• **TASK OBJECTIVE**:
Please print the entries below exactly, from the line with "Focus the Campaign Name filter field" through the line with "Given: Open the EAN element dropdown", including both of those lines and leaving out all others.

• **DATA TO USE**:
::::::
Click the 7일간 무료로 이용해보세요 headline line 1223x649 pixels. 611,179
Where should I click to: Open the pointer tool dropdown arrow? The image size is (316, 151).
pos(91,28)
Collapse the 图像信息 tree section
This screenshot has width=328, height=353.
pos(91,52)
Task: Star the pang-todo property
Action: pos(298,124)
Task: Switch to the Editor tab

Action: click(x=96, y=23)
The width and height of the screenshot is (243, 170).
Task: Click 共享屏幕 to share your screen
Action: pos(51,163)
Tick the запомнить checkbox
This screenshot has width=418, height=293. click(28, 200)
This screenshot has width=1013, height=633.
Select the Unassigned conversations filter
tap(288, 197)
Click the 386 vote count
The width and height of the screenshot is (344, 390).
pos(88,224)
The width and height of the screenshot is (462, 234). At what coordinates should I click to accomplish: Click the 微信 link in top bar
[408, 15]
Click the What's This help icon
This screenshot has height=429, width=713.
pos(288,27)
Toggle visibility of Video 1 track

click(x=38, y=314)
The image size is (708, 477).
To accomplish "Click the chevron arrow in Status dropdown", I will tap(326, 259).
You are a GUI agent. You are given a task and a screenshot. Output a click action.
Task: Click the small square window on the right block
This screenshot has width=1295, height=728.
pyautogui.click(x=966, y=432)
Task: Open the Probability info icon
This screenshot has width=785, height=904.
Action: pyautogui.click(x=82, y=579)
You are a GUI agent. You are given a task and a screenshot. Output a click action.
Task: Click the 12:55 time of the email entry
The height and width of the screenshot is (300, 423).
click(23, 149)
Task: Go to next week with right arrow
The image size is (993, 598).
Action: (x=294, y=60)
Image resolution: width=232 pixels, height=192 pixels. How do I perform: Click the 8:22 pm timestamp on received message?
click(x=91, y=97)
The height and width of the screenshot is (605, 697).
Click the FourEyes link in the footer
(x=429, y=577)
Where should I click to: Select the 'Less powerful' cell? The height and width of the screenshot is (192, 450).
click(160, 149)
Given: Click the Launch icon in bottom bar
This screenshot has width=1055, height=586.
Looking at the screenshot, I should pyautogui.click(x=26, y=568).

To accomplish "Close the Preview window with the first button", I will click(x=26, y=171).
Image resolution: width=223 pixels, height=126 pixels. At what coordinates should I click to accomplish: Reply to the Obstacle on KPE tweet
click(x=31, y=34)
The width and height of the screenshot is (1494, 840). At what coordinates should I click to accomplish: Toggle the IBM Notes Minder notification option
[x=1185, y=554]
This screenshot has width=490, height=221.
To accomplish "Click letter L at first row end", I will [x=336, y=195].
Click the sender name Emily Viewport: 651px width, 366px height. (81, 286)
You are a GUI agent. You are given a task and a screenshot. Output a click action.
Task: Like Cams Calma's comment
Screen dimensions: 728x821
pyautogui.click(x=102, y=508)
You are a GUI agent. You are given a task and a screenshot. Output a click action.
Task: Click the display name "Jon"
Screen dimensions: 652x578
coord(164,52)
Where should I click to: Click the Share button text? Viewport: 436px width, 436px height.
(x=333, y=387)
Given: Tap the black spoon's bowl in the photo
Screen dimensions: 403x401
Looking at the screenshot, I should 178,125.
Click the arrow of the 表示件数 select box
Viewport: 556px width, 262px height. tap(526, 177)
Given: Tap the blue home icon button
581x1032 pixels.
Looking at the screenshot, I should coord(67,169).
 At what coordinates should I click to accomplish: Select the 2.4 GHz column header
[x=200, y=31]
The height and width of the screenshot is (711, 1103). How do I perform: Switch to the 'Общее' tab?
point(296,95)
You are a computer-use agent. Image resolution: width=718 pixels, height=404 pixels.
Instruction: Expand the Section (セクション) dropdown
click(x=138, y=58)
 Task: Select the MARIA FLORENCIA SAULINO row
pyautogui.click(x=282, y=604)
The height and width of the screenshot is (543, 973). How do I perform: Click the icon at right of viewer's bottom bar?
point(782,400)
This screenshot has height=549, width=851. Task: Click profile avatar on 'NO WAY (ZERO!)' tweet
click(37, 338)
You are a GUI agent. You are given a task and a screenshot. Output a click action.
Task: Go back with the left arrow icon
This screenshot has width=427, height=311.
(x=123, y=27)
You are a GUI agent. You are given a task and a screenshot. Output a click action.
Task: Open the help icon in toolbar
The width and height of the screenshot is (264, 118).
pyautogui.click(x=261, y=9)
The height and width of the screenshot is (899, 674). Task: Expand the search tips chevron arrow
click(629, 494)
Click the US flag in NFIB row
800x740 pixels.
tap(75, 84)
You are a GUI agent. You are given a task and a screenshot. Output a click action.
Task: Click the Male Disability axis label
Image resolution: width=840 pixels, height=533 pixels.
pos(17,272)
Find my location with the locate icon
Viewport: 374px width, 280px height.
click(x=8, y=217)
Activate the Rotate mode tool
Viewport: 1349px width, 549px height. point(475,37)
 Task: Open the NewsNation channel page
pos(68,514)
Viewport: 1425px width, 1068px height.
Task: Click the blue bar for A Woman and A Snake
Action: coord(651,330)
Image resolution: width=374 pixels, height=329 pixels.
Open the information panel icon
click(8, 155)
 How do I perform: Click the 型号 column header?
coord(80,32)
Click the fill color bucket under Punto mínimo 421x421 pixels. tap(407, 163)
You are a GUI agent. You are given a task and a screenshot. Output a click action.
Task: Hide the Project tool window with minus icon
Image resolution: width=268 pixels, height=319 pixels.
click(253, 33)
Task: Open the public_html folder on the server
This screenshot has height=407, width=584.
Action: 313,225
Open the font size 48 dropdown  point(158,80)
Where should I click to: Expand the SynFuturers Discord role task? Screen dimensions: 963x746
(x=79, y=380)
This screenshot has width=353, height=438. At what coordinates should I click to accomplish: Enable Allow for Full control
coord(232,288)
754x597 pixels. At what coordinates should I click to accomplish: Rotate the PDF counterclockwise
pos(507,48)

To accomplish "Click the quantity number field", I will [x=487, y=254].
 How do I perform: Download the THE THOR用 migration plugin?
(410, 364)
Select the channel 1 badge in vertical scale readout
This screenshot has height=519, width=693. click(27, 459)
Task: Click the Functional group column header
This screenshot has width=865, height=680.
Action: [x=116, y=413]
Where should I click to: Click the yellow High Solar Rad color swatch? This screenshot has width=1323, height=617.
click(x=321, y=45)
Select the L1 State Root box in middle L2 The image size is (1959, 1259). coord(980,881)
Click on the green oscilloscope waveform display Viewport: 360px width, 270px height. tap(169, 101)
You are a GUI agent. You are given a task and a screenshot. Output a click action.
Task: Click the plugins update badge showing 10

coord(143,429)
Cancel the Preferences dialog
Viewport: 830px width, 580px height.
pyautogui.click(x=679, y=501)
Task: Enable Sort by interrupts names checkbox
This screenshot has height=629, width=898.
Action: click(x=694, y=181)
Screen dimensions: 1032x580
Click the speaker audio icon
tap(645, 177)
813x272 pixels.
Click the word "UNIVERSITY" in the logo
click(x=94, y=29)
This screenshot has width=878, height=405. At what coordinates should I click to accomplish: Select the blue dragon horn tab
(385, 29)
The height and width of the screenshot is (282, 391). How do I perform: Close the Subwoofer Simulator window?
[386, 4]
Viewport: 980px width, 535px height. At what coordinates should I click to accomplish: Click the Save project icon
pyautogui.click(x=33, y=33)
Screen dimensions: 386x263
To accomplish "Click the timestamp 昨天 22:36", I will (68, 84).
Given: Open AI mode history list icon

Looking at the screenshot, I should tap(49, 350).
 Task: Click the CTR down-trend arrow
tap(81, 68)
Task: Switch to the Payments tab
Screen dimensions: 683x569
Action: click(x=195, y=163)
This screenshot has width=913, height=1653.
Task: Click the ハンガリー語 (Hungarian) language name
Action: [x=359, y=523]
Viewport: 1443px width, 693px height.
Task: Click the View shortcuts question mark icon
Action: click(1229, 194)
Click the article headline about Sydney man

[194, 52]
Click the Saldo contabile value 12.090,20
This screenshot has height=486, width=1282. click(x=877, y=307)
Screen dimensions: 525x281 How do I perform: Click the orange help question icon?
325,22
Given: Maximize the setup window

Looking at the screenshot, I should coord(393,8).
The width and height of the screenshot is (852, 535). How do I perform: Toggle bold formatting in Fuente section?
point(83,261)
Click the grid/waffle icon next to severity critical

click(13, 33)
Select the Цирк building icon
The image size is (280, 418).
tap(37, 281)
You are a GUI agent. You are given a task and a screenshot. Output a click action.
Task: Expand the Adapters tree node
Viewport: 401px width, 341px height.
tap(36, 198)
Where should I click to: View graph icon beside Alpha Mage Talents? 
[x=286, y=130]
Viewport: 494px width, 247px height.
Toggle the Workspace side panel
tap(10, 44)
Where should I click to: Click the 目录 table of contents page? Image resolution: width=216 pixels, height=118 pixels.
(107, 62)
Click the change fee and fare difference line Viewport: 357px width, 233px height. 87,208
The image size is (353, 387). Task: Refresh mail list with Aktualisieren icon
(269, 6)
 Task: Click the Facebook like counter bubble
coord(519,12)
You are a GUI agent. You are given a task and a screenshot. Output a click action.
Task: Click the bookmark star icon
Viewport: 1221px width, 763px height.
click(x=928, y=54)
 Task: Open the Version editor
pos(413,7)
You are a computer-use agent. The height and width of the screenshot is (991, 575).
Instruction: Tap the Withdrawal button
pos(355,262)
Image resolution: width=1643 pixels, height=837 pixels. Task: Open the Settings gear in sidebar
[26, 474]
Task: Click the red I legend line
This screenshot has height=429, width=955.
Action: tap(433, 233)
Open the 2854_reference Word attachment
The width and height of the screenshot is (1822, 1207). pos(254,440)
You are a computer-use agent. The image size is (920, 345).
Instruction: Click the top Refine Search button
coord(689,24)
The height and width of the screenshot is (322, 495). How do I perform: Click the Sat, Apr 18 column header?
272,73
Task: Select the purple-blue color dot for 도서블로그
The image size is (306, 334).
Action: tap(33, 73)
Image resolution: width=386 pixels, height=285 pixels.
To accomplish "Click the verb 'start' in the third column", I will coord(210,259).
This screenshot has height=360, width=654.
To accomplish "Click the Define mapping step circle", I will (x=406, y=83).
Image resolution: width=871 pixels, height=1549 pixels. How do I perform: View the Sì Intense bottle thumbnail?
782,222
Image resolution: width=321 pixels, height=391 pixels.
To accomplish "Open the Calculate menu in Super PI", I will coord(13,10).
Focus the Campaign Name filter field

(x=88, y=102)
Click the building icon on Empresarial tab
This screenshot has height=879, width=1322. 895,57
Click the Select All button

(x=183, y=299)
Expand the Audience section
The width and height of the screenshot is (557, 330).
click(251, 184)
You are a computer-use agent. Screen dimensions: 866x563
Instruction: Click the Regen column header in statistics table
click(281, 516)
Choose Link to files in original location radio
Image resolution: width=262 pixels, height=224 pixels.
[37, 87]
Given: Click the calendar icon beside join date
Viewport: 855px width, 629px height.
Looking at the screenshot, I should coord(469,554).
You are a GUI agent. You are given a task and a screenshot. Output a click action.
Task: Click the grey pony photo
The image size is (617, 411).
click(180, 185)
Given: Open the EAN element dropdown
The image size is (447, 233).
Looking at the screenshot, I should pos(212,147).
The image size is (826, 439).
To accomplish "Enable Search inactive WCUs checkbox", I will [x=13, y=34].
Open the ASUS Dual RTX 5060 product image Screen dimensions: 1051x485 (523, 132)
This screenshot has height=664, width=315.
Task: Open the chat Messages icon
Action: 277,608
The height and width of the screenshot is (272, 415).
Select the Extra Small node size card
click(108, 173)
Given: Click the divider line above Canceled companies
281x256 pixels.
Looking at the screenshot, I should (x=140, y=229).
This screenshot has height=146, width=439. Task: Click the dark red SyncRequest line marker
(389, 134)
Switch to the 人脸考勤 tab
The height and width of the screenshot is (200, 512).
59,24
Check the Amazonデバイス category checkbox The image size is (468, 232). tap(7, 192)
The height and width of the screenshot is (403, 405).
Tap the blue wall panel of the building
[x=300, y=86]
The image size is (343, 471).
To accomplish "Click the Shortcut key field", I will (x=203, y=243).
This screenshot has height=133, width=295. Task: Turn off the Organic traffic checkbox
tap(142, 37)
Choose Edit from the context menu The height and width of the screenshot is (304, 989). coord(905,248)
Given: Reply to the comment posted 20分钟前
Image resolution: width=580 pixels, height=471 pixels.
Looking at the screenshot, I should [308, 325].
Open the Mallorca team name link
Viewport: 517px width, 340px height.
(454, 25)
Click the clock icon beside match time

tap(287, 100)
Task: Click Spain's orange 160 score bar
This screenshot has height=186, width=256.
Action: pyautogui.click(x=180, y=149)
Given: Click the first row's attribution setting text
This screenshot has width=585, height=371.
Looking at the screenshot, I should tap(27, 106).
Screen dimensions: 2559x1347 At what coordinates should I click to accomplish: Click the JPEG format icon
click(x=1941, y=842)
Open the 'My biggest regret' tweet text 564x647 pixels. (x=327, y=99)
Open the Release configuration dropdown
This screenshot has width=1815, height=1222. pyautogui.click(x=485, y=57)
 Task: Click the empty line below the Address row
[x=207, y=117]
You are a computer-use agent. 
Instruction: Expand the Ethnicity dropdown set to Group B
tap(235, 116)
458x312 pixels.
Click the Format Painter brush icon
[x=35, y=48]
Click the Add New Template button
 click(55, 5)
::::::
• **ANSWER FOR THIS EXERCISE**:
Focus the Campaign Name filter field

(x=88, y=102)
Click the building icon on Empresarial tab
This screenshot has height=879, width=1322. 895,57
Click the Select All button

(x=183, y=299)
Expand the Audience section
The width and height of the screenshot is (557, 330).
click(251, 184)
You are a computer-use agent. Screen dimensions: 866x563
Instruction: Click the Regen column header in statistics table
click(281, 516)
Choose Link to files in original location radio
Image resolution: width=262 pixels, height=224 pixels.
[37, 87]
Given: Click the calendar icon beside join date
Viewport: 855px width, 629px height.
Looking at the screenshot, I should coord(469,554).
You are a GUI agent. You are given a task and a screenshot. Output a click action.
Task: Click the grey pony photo
The image size is (617, 411).
click(180, 185)
Given: Open the EAN element dropdown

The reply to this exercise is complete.